As explored in GlobalData's recent report on the psoriasis market, the last six years have seen an influx of novel plaque psoriasis treatments outside mainstay anti-tumor necrosis factor (anti-TNF) therapies. Indeed, Novartis' Cosentyx, the first-to market interleukin-17A (IL-17A) inhibitor launched in 2015, has shown superior efficacy over other approved biologics, most notably the anti-TNF therapy Enbrel.
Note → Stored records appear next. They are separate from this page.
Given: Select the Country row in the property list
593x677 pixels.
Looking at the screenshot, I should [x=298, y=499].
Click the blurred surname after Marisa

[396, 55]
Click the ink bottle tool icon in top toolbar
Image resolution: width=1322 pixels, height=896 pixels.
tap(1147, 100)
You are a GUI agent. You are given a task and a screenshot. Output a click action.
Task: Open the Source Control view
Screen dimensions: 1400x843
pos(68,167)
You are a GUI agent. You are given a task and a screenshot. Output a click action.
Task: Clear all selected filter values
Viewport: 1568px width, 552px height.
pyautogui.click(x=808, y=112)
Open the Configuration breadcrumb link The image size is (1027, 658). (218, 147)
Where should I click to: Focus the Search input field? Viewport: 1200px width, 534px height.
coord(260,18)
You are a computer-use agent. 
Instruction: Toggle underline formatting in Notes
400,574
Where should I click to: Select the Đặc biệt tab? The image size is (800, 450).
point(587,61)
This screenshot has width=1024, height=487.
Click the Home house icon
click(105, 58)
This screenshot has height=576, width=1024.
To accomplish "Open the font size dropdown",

Ms Alexandra Annis, GlobalData's Analyst covering Immunology, states: "Taltz has a shared mechanism of action with Cosentyx, and GlobalData anticipates it could be used ahead of a TNF inhibitor in biologic- and/or TNF-naïve patients in the psoriasis space. Although it will be competing with Cosentyx, which has a significant first-to-market advantage, Taltz offers more convenient dosing.
"The recommended dosing for Taltz is an initial 160 milligrams (mg) subcutaneous (SC) injection followed by an 80mg SC injection once every two weeks for 12 weeks, then 80mg every four weeks. In comparison, 300mg of SC Cosentyx is administered once a week, followed by 300mg every four weeks. In this way, Taltz will hold an edge in the anti-IL-17A market for psoriasis."
In terms of competition GlobalData believes Taltz may face within the anti-IL17 class, Valeant's brodalumab may pose a threat, which is in pre-registration in the US and Europe for plaque psoriasis.